In what has undoubtedly been a very strange year to watch or release a film (never mind make one), Time is one of a small handful which have made a real impression. A hit at Sundance in January, Garrett Bradley’s compelling documentary tells the striking story of Fox Richardson, an entrepreneur, mother of six and wife of Robert, a black man seeking a way out of a 60-year prison sentence.

A more important adjective to describe Fox than those, however, is “abolitionist”. A keen campaigner against the sort of punitive sentences to which her husband fell victim, Richardson’s eloquent and unforgettably emotive advocacy for a less unjust America is evidently more than enough narrative drive for Bradley.
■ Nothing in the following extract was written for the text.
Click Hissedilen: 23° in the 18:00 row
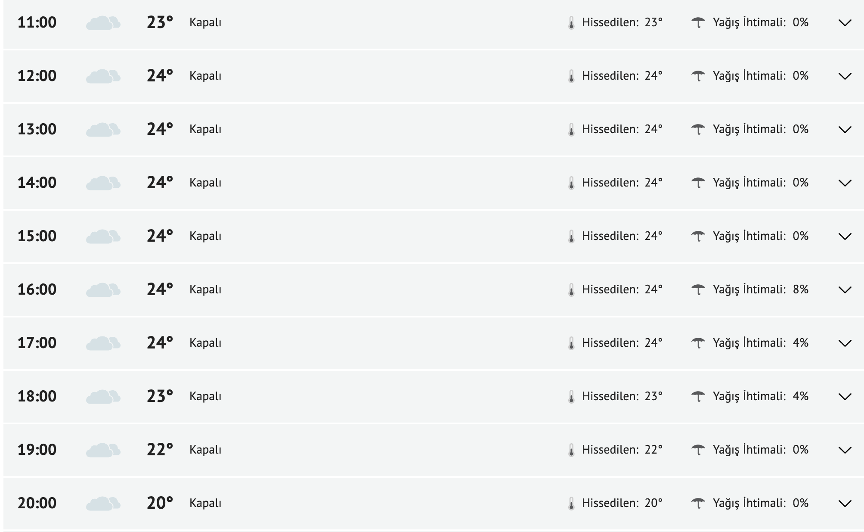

Combining home footage from across the past two decades with slick original photography, not only does Time do justice to its subjects where America cannot, Bradley’s film is also a broader thesis on the nature of memory and the toxic influence of trauma.

If it was willing to commit to a clearer exploration of that particular theme, Time would be a transcendent and (dare I say) a perfect documentary in the vein of The Thin Blue Line or Hoop Dreams. But at barely 80 minutes, Bradley doesn’t give herself quite enough room to delve deep into the ideas which make Time genuinely transcendent. Fox Richardson would be a staggering protagonist in any story, and it’s pretty clear that a sequel to this documentary would be another must-watch.

Even still, Time does what it sets out to do astoundingly well. The jarringly cinematic hue of the 2010s footage Bradley shoots has an arresting relationship with the original black-and-white home movies which serve as archival footage. That the only difference between the two is Robert’s decades-long prison sentence which robs the couple’s six sons of their father is an illustration of the cruelty of the US justice system better than all but few.

Lazy judges and ignorant juries and callous prosecutors might be enough to ruin the lives of unsuspecting black families, Fox seems to conclude, but it’s the slow cruel hands of time that give them their power.